Anna Babaji Latthe (9 December 1878 – 16 May 1950) or Annasaheb Latthe was an Indian politician, social reformer, educationist and leader of the Satyashodhak Samaj and Non-Brahmin movement.

==Early life==
Annasaheb was born on 9 December 1878 in a Jain family. He was the fifth child of Babaji Latthe, who was in the service of the Patwardhans at Kurundwad and later had his own business of selling foodgrains and cotton. Annasaheb completed his middle school education from Kurundwad and high school from Miraj. He graduated from Rajaram College, Kolhapur in 1898 and further obtained a B.A. Degree from the Deccan College in Poona in 1901. He obtained his M.A. Degree in
English from the University of Bombay in 1903. Annasaheb married ten year old Dnyanamati in 1899. She was uneducated but Annasaheb taught her reading and writing after marriage. Dnyanmati died in 1913 after which Annasaheb married Jotsnabai with whom he had had eight children.

==Career==
Annasaheb Latthe attended the first conference of the Dakshin Bharat Jain Sabha while studying in Poona and had suggested its name. He started his career as a Lecturer of English in Rajaram College in 1907 and later as Education Inspector of Kolhapur State.

Inspired by the teachings of Jyotirao Phule, Latthe in cooperation with Bhaskarrao Jadhav launched a movement of social awakening of the masses under the Satyashodhak Samaj.

Latthe was elected to the Central Legislative Assembly in 1920 from the Bombay Southern Rural constituency with the support of Shahu of Kolhapur. He represented the Deccan Non-Brahmin League and in the assembly became a member of the Democratic Party.

In 1923, Latthe unsuccessfully contested elections to the Bombay Legislative Council as Non-Brahmin Party candidate. In 1924, he organised the first conference of the Non-Brahmin Party under the presidentship of Arcot Ramasamy Mudaliar. In the same year he wrote the official biography of Shahu Maharaj of Kolhapur.
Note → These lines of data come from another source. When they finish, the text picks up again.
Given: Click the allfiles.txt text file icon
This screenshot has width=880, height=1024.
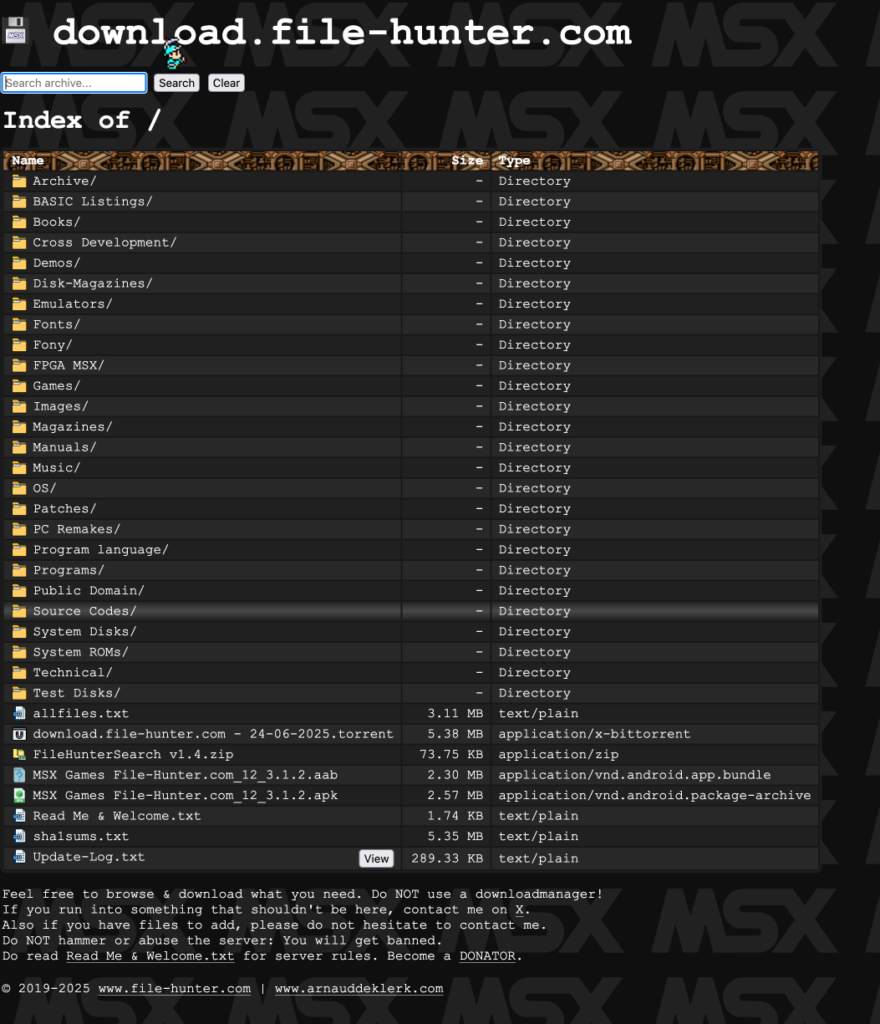Looking at the screenshot, I should [19, 714].
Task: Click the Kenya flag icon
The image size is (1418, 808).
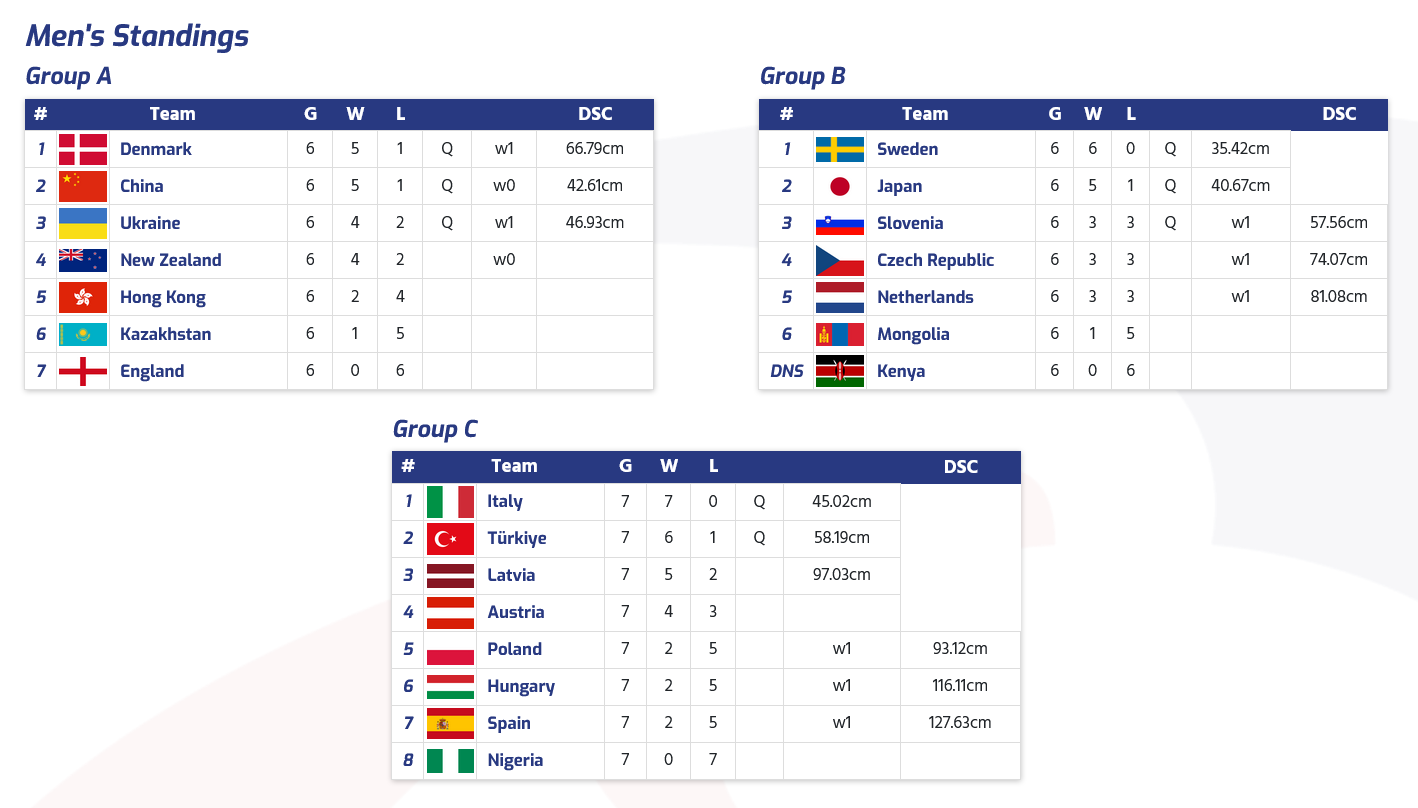Action: click(x=839, y=371)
Latthe was appointed as the advisor of Chhatrapati Rajaram III of Kolhapur State in 1925. After the retirement of Dewan Raghunathrao Sabnis, he was appointed as Dewan of Kolhapur. He was nominated by the Chamber of Princes Special Organisation to attend the Round Table Conference. He resigned as the Dewan in 1931 and settled in Belgaum where was elected to the District School Board, District Local Board, and then to the Belgaum Municipality.

In 1936, Latthe joined the Indian National Congress returning all honours
and titles conferred on him by the British Government. In the 1937 Bombay Presidency election, he was elected to the Bombay Legislative Council from the Belgaum North constituency. He was appointed as the finance minister in the First Kher ministry.

He was arrested in August 1942 for participating in the Quit India Movement and was placed in Hindalaga Jail for 8 days. He was again elected to the Bombay Legislative Council in 1946 but was not appointed to the ministry. He resigned from the council and was appointed as constitutional adviser to Shahaji II of Kolhapur in June 1947. He resisted the merger of Kolhapur State with the Indian Union for which he was ordered to leave Kolhapur and Shahaji II signed the document of merger

Annasaheb Latthe died of heart failure on 16 May 1950.